TambourineMan A £10/15m signing back then was considered middling, and anything above £20m was a big signing and those above £30m were monumental.
That perhaps applies to the top end of the league but I think your range is a bit stretched/inflated. Single digit million transfers were common and they weren't middling players. Chelsea came in and shattered the financial landscape at that point - £24m for Drogba, Ferreira £13m, Carvalho £20m, Robben £12m. These were big notable signings, not middling players. Man United spent an initial £20m on Rooney. Those players mostly left pretty significant legacies in the league.
TambourineMan So if you extrapolate accordingly, then paying roughly £90m for Tonali and Fernandes is the equivalent of paying around £13m in 03/04 for someone like Scott Parker who moved to Chelsea that summer for £10m.

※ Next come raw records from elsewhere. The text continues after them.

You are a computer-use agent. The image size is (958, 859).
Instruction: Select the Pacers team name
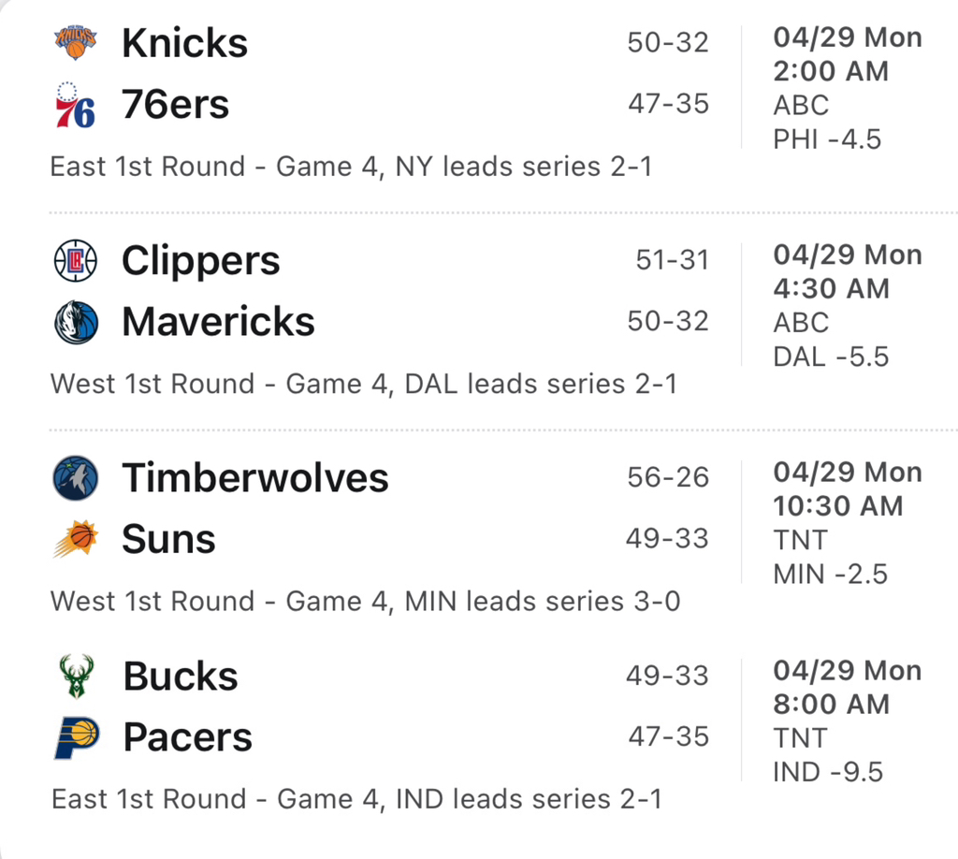(x=187, y=737)
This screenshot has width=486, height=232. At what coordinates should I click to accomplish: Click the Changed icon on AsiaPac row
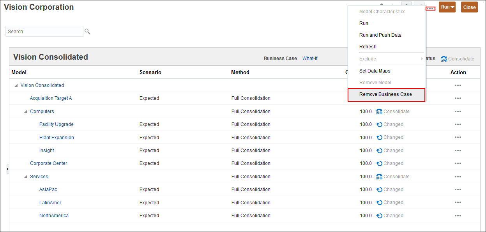(379, 189)
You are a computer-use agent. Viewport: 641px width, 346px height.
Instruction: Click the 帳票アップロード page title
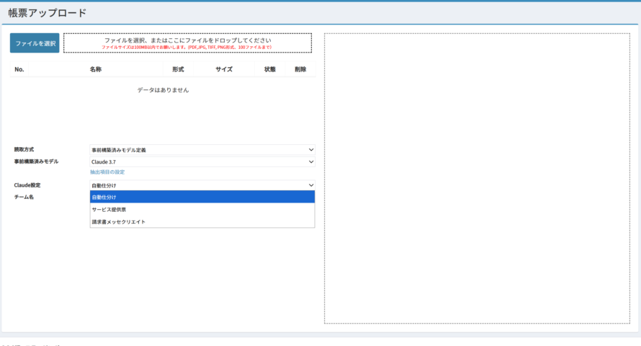48,13
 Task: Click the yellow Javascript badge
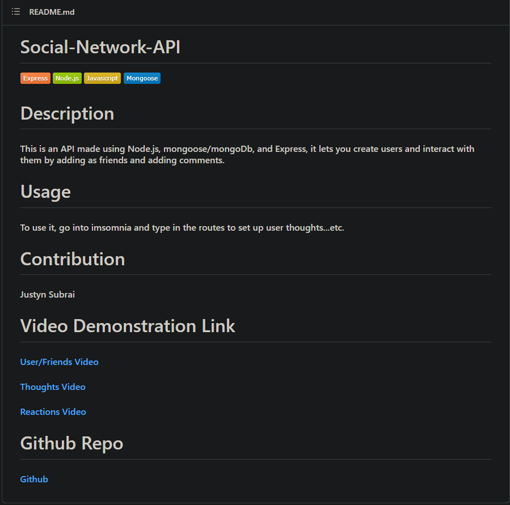point(102,78)
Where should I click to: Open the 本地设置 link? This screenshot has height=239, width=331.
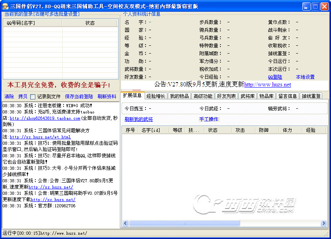click(305, 77)
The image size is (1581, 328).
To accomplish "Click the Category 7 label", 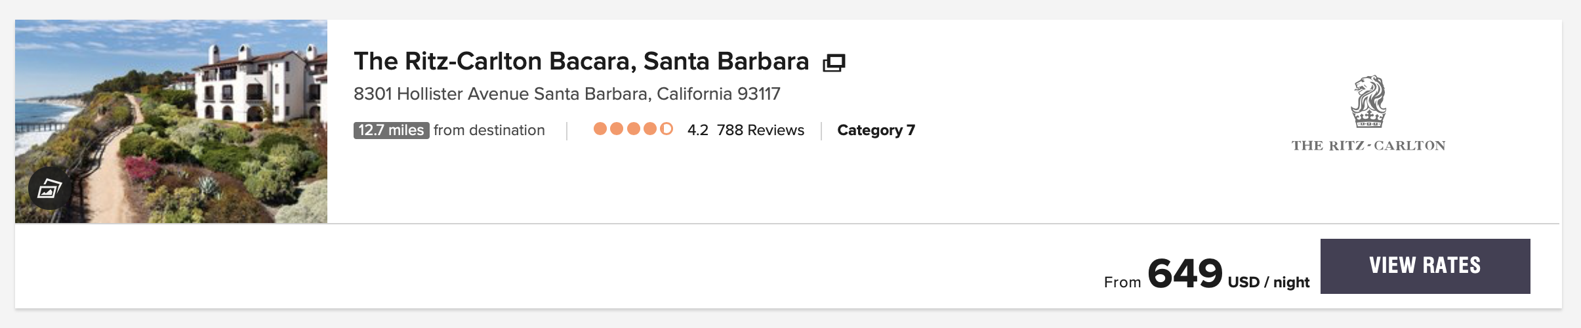I will (x=876, y=131).
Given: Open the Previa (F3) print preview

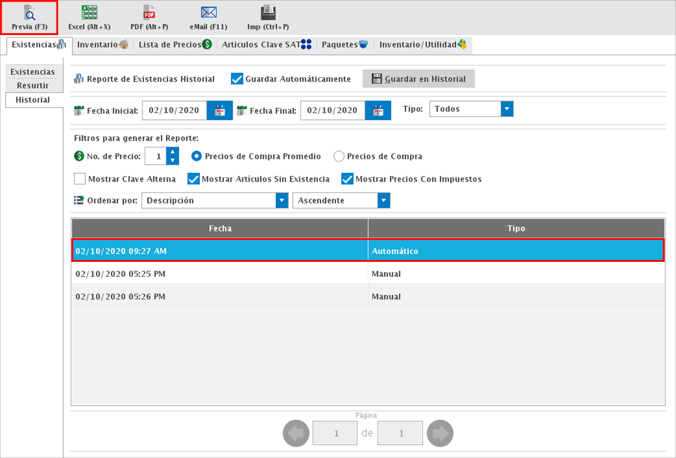Looking at the screenshot, I should pyautogui.click(x=29, y=18).
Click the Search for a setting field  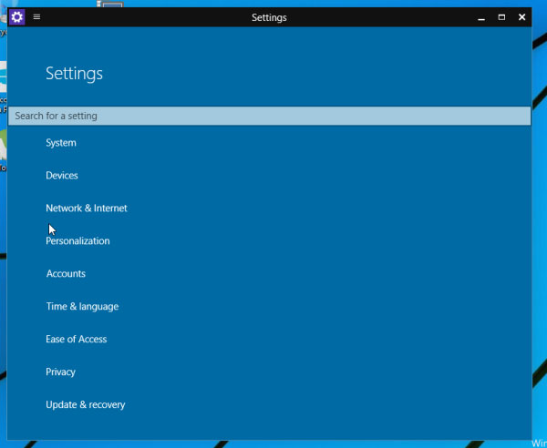tap(269, 116)
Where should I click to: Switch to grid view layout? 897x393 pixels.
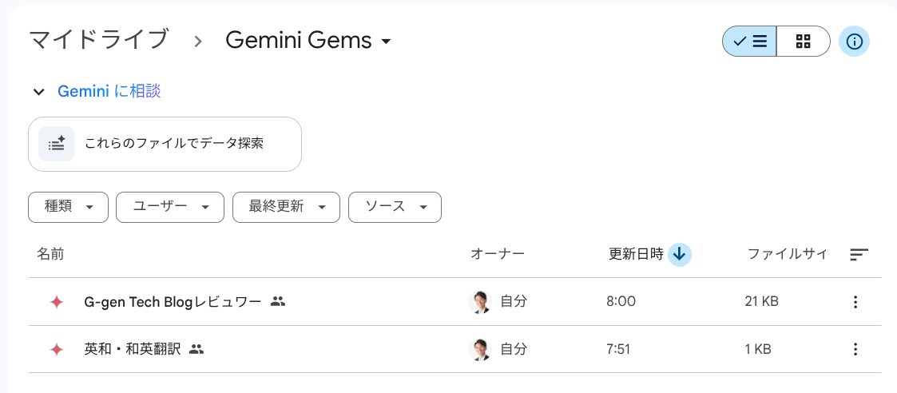click(804, 42)
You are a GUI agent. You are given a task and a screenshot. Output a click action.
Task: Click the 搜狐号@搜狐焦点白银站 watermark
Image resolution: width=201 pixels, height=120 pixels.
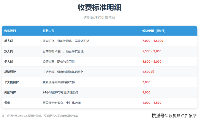click(x=174, y=116)
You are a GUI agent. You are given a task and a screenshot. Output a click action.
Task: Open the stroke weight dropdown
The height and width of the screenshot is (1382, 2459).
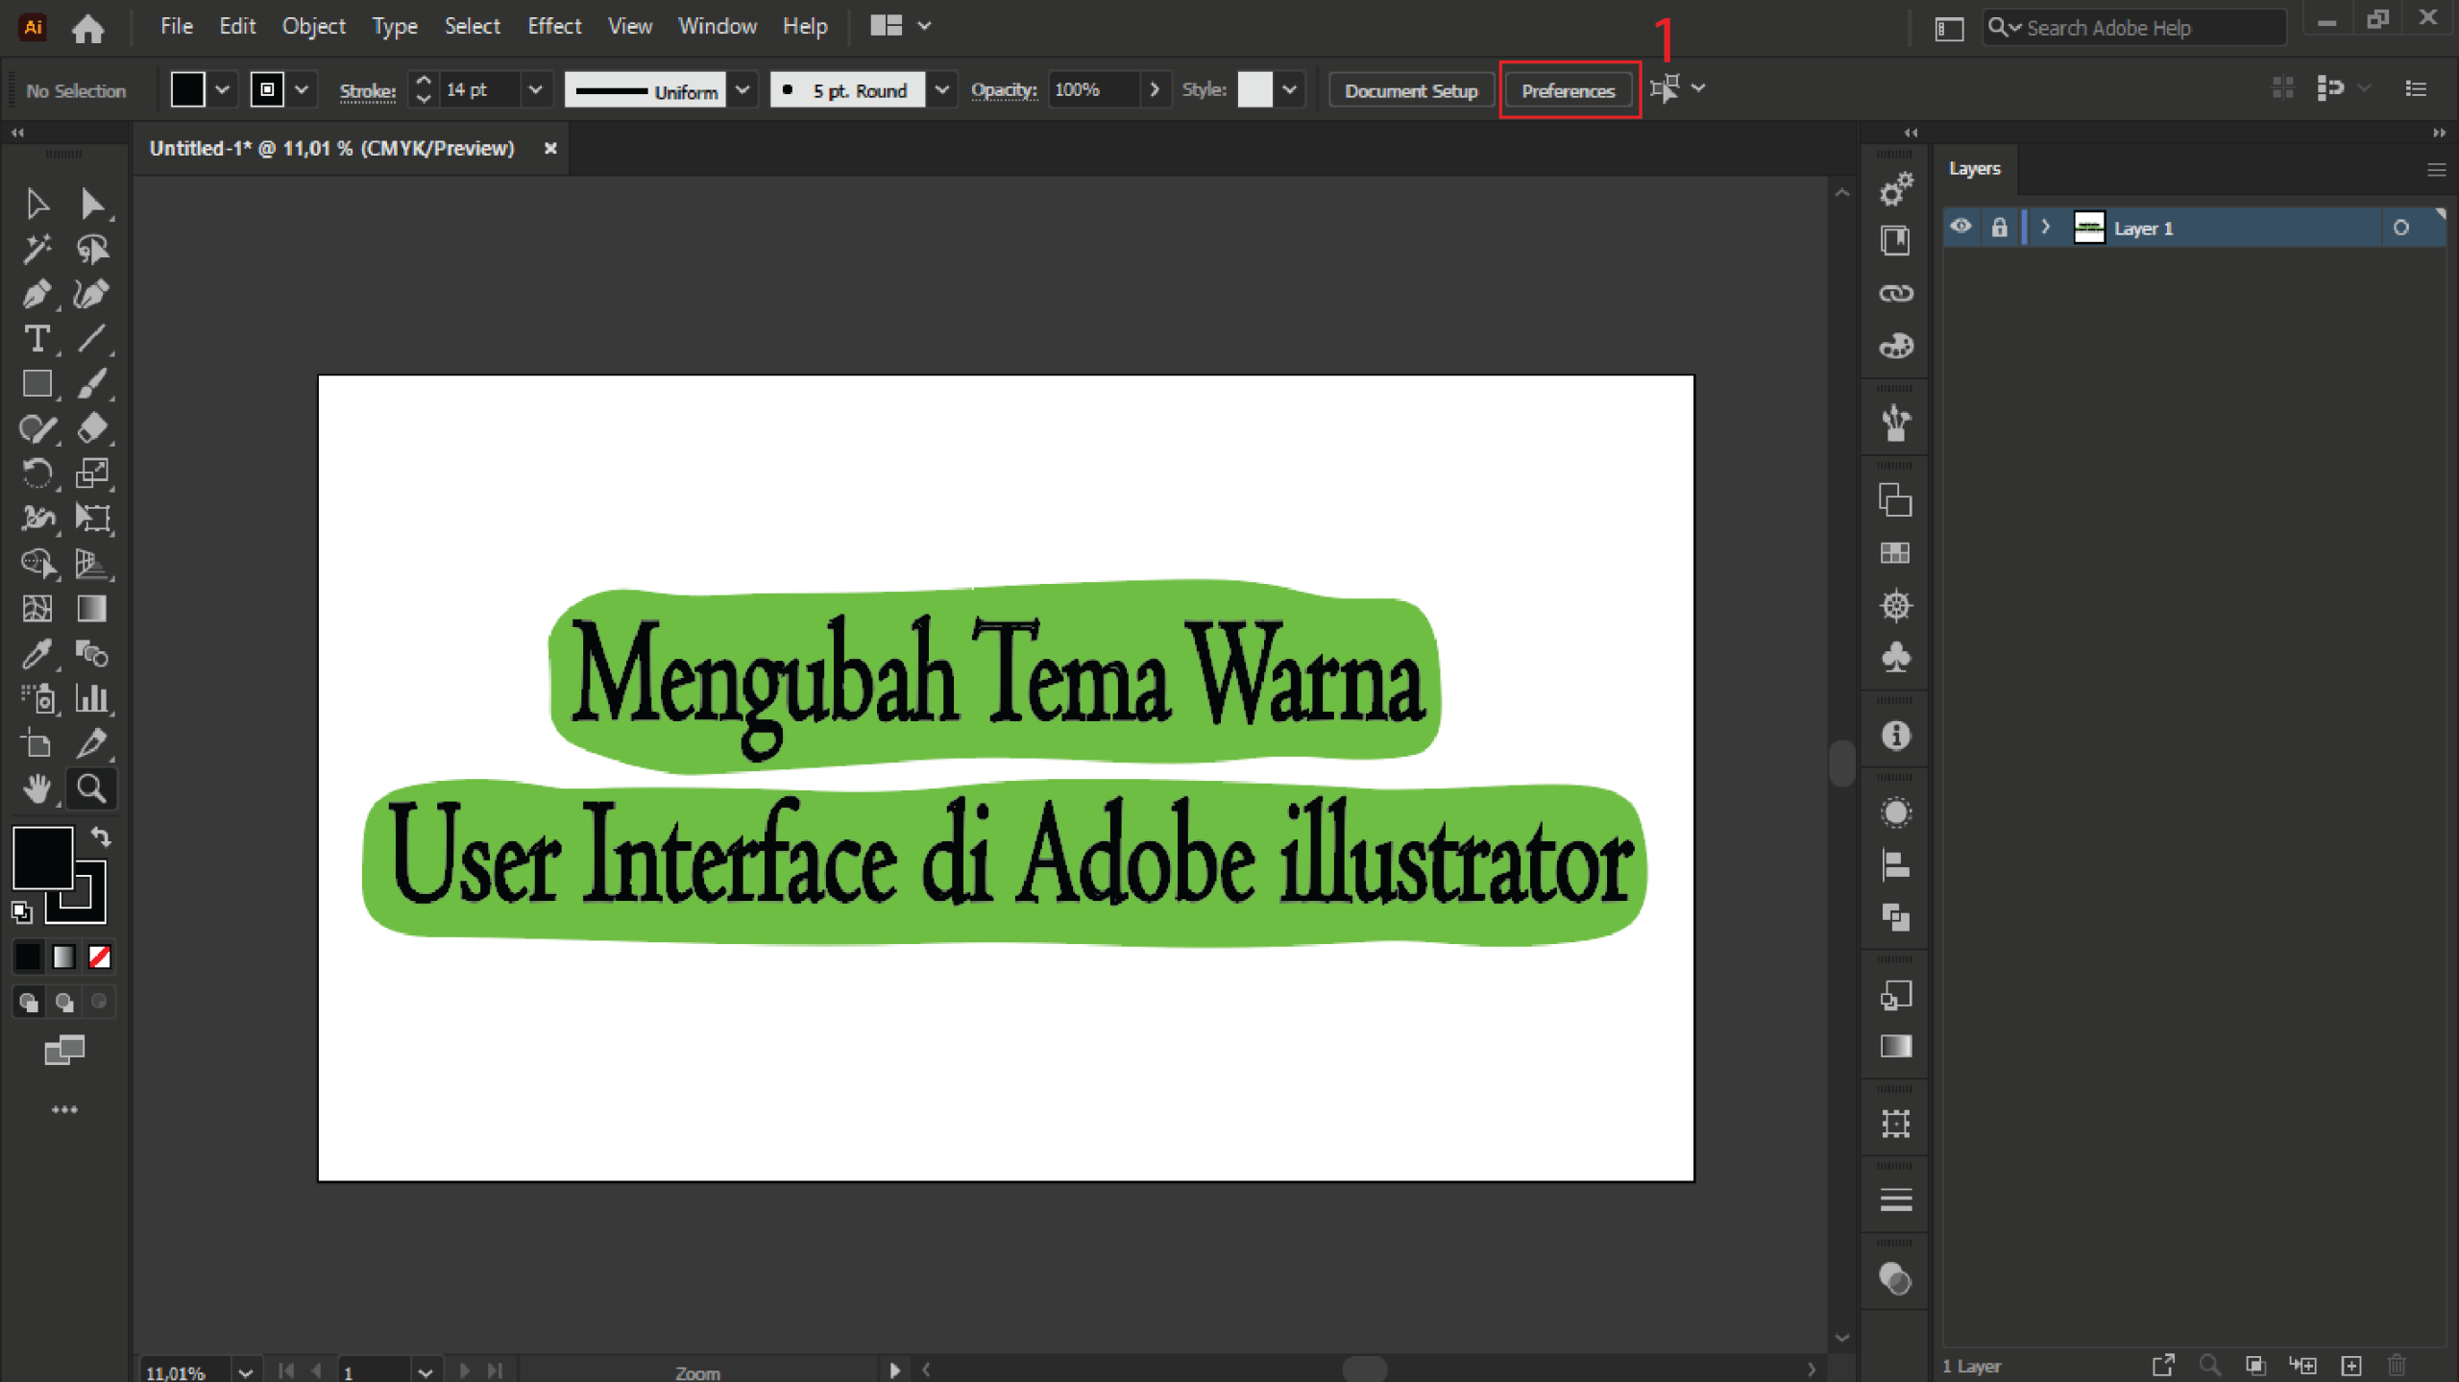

Scott Parker was signed as a back up for Makelele in a team which went from second place at the time of his signing to win it's first title in 50 years the following year as the Abramovich money rolled in. He's no way comparable to 17th placed Spurs spending £200m to get them away from the relegation zone.
I can't argue too much with your final point, but the counter there would probably be more transfers? You're not seriously suggesting it's wise for Spurs, with the strength of their squad and work needing done to it, to be spending £200m on two players. One of whom has only around 100 top flight games and cost less than half that a year ago? It's madness.